» **WHAT YOU ARE ASKED TO DO**
Please convert the records below into a JSON list of strings with one string per line, leaving out any blank lines.

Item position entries
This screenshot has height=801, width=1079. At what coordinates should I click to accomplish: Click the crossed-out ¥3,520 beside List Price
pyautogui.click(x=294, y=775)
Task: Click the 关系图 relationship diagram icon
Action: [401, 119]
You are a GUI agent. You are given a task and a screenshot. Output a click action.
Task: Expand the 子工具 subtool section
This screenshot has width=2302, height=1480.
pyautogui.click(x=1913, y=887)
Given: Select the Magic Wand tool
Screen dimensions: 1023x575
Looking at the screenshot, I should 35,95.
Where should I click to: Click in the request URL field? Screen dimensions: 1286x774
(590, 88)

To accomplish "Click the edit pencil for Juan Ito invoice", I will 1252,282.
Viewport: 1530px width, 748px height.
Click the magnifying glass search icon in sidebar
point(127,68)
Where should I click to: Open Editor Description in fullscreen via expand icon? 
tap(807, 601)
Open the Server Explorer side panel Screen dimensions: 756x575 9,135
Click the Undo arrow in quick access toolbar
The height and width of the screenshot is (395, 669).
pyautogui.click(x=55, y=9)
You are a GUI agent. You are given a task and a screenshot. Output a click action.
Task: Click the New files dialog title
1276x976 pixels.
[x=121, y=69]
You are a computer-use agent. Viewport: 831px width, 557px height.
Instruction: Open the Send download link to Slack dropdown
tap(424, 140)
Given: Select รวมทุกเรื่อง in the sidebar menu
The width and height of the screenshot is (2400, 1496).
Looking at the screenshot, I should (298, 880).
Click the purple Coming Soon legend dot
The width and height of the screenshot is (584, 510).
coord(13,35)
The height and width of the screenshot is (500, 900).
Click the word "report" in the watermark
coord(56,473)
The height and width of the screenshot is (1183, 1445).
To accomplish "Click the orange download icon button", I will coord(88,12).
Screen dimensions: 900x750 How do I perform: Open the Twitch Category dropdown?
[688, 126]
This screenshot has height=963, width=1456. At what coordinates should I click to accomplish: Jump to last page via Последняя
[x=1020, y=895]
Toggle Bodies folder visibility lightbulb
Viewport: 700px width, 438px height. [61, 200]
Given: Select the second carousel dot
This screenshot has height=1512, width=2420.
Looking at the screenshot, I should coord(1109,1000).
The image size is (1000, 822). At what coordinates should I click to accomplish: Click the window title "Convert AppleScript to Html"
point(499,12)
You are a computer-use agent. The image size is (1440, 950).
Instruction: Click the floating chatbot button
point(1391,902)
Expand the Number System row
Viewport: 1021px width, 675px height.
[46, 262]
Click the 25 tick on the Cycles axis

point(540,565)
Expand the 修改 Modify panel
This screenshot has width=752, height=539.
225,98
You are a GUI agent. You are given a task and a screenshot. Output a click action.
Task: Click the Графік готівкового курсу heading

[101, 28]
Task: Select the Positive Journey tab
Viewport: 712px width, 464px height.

» **SOLUTION FOR THIS TASK**
[
  "This screenshot has height=801, width=1079. At what coordinates should I click to accomplish: Click the crossed-out ¥3,520 beside List Price",
  "pyautogui.click(x=294, y=775)",
  "Task: Click the 关系图 relationship diagram icon",
  "Action: [401, 119]",
  "You are a GUI agent. You are given a task and a screenshot. Output a click action.",
  "Task: Expand the 子工具 subtool section",
  "This screenshot has width=2302, height=1480.",
  "pyautogui.click(x=1913, y=887)",
  "Given: Select the Magic Wand tool",
  "Screen dimensions: 1023x575",
  "Looking at the screenshot, I should 35,95.",
  "Where should I click to: Click in the request URL field? Screen dimensions: 1286x774",
  "(590, 88)",
  "To accomplish \"Click the edit pencil for Juan Ito invoice\", I will 1252,282.",
  "Viewport: 1530px width, 748px height.",
  "Click the magnifying glass search icon in sidebar",
  "point(127,68)",
  "Where should I click to: Open Editor Description in fullscreen via expand icon? ",
  "tap(807, 601)",
  "Open the Server Explorer side panel Screen dimensions: 756x575 9,135",
  "Click the Undo arrow in quick access toolbar",
  "The height and width of the screenshot is (395, 669).",
  "pyautogui.click(x=55, y=9)",
  "You are a GUI agent. You are given a task and a screenshot. Output a click action.",
  "Task: Click the New files dialog title",
  "1276x976 pixels.",
  "[x=121, y=69]",
  "You are a computer-use agent. Viewport: 831px width, 557px height.",
  "Instruction: Open the Send download link to Slack dropdown",
  "tap(424, 140)",
  "Given: Select รวมทุกเรื่อง in the sidebar menu",
  "The width and height of the screenshot is (2400, 1496).",
  "Looking at the screenshot, I should (298, 880).",
  "Click the purple Coming Soon legend dot",
  "The width and height of the screenshot is (584, 510).",
  "coord(13,35)",
  "The height and width of the screenshot is (500, 900).",
  "Click the word \"report\" in the watermark",
  "coord(56,473)",
  "The height and width of the screenshot is (1183, 1445).",
  "To accomplish \"Click the orange download icon button\", I will coord(88,12).",
  "Screen dimensions: 900x750 How do I perform: Open the Twitch Category dropdown?",
  "[688, 126]",
  "This screenshot has height=963, width=1456. At what coordinates should I click to accomplish: Jump to last page via Последняя",
  "[x=1020, y=895]",
  "Toggle Bodies folder visibility lightbulb",
  "Viewport: 700px width, 438px height. [61, 200]",
  "Given: Select the second carousel dot",
  "This screenshot has height=1512, width=2420.",
  "Looking at the screenshot, I should coord(1109,1000).",
  "The image size is (1000, 822). At what coordinates should I click to accomplish: Click the window title \"Convert AppleScript to Html\"",
  "point(499,12)",
  "You are a computer-use agent. The image size is (1440, 950).",
  "Instruction: Click the floating chatbot button",
  "point(1391,902)",
  "Expand the Number System row",
  "Viewport: 1021px width, 675px height.",
  "[46, 262]",
  "Click the 25 tick on the Cycles axis",
  "point(540,565)",
  "Expand the 修改 Modify panel",
  "This screenshot has width=752, height=539.",
  "225,98",
  "You are a GUI agent. You are given a task and a screenshot. Output a click action.",
  "Task: Click the Графік готівкового курсу heading",
  "[101, 28]",
  "Task: Select the Positive Journey tab",
  "Viewport: 712px width, 464px height."
]